_What the task requires_:
Starting at the line that contains "The width and height of the screenshot is (1384, 868)." and ending at the line that contains "Given: Click the Actual", the lines below are to be given again exactly, with nothing added.

_Data excerpts_:
______________________________
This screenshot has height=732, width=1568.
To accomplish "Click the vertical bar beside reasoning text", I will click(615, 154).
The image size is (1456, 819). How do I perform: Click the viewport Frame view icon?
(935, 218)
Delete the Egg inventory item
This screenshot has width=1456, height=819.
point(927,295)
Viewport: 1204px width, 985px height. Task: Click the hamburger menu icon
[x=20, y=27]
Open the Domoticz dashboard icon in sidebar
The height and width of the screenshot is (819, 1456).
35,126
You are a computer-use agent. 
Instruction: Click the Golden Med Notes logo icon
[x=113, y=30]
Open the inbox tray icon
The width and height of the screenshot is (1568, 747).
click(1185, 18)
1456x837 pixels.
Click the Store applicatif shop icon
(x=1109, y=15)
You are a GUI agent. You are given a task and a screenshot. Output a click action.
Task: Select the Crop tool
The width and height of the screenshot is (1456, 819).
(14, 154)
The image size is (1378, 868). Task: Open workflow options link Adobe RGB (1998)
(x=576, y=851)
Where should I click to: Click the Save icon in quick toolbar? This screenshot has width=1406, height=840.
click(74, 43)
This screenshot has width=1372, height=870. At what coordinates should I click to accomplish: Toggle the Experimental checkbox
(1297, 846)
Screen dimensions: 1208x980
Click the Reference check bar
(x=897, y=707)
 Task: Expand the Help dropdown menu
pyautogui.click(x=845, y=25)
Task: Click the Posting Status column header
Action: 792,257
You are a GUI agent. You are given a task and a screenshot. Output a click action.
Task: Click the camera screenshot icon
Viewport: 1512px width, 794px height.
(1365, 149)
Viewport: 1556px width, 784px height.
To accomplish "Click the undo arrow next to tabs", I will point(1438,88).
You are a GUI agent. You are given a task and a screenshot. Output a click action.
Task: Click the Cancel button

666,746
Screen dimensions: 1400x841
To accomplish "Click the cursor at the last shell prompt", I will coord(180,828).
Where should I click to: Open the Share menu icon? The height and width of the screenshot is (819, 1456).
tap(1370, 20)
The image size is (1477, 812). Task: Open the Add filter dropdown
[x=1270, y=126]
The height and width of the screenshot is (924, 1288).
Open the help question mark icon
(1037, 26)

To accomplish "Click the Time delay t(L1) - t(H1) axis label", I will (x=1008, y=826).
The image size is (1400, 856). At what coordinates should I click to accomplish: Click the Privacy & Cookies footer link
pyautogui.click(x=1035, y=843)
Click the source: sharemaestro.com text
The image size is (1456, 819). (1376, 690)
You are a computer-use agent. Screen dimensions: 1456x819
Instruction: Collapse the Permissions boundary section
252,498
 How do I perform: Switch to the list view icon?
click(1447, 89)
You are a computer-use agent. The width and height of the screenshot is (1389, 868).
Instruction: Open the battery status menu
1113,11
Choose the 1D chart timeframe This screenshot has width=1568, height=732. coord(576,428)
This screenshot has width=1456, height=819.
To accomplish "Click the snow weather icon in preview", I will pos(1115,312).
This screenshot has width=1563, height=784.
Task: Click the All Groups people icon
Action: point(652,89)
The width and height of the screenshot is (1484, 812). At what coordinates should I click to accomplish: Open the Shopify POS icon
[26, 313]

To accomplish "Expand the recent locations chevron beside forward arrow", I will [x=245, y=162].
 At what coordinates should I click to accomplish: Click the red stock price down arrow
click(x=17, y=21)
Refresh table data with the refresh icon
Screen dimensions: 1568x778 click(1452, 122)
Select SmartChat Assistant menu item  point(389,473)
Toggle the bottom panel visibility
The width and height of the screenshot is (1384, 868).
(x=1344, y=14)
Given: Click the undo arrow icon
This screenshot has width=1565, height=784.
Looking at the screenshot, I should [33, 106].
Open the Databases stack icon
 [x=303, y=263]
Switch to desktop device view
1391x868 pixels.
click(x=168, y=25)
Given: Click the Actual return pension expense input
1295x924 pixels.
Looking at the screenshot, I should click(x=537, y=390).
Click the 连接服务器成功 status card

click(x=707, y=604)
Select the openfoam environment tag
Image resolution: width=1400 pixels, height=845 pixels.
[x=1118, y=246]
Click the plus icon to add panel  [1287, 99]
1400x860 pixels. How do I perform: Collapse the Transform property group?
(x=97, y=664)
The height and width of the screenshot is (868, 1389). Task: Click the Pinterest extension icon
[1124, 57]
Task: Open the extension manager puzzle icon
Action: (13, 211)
______________________________
_Answer box_:
The width and height of the screenshot is (1384, 868).
(x=1344, y=14)
Given: Click the undo arrow icon
This screenshot has width=1565, height=784.
Looking at the screenshot, I should [33, 106].
Open the Databases stack icon
 [x=303, y=263]
Switch to desktop device view
1391x868 pixels.
click(x=168, y=25)
Given: Click the Actual return pension expense input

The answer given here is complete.